(Host) Governor Jim Douglas and Quebec premier Jean Charest are calling on the Bush Administration to conduct a thorough economic study of the plan to require passports for travel between the U.S. and Canada.
The resolution will be presented to a meeting of New England governors and Eastern Canadian premiers this weekend.
VPR’s Bob Kinzel reports.
(Kinzel) The Bush Administration wants people traveling between the United States and Canada to have a passport — or a passport-like document — by the beginning of 2007, if they travel by air; and by January of 2008, if they travel by car.
The plan has been strongly opposed by many Canadian premiers and the governors of most states that are located along the Canadian border.
The Bush Administration says the measure is needed to help crack down on the number of terrorists coming across the northern border.
Initial efforts to urge the Administration to delay the implementation of the new plan haven’t been successful and so opponents are taking a new approach.
Douglas and Quebec premier Jean Charest are presenting a resolution to the region’s governors and premiers that calls on the Administration to conduct a comprehensive economic impact study of the passport plan:
(Douglas) “The Congress passed the requirement two years ago and the rulemaking process is underway and we’re very concerned about the impact on trade, on tourism, on the social lives of people in border communities. So we think it’s every important that the Department conduct a study to determine really what the impact of this initiative will be.”
(Kinzel) Douglas says he understands the need to protect the country from terrorists, but he thinks there’s a better way to achieve this goal:
(Douglas) “This is a very significant change of federal policy. I understand it, because the security concerns that we all share following the 9/11 attacks and other issues that are now quite obvious. But we have to make sure that the border between these two long standing friendly nations remains open and accessible. So finding that right balance may take some time.”

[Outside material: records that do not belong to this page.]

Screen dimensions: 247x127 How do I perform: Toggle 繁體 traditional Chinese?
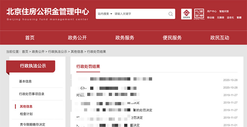239,18
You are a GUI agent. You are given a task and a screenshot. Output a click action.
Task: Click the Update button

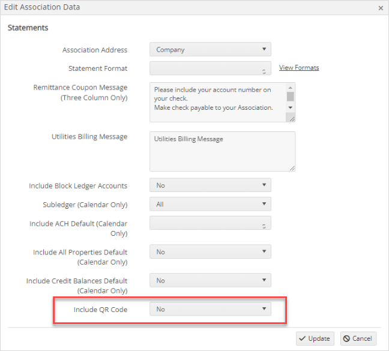pyautogui.click(x=315, y=338)
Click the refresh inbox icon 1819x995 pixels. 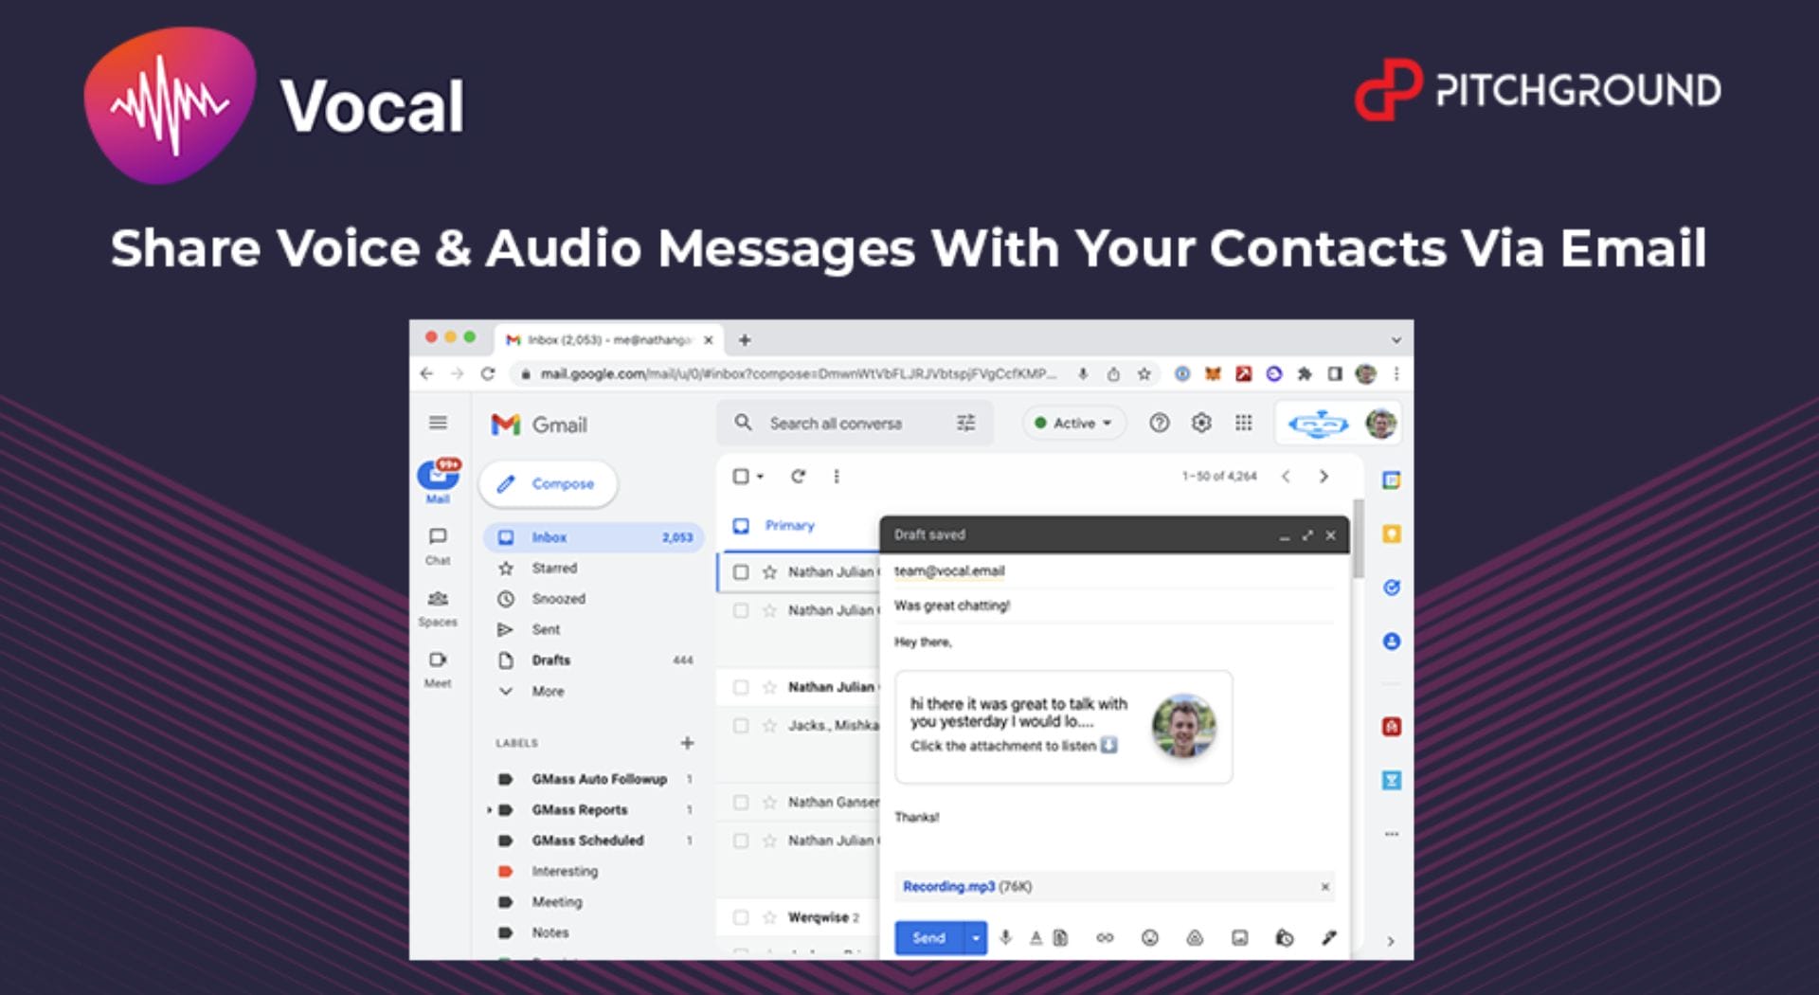tap(798, 476)
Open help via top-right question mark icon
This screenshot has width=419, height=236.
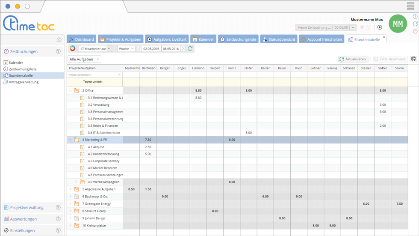415,17
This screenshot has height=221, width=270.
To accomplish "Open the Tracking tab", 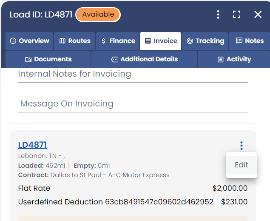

(Kinzel) Meanwhile, on another issue, Douglas says it’s not likely that he’ll veto an education financing bill passed by lawmakers earlier this week.
The legislation lowers the statewide property tax rate, but not by as much as Douglas requested. That’s because lawmakers included several provisions to expand the income sensitive portions of Act 60.
Douglas could allow the bill to become law without his signature as a way to signal his unhappiness with the bill:
(Douglas) “I certainly don’t to forego a 7-cent reduction in the statewide property tax that will important to our taxpayers. So I’ve got to weigh over the next few days whether the inadequacy of the tax reduction warrants reject it or whether to conclude it’s forward progress, albeit not as much as I’d like.”
(Kinzel) Douglas will be vetoing legislation that allows farmers to seek damages from the manufacturers of genetically engineered seeds if the seeds cross-pollinate nearby organic farmland.
The governor plans to veto that bill in Franklin County on Monday afternoon.
The veto means that lawmakers will be called back to Montpelier for a special veto session on June 1st.
For Vermont Public Radio, I’m Bob Kinzel in Montpelier.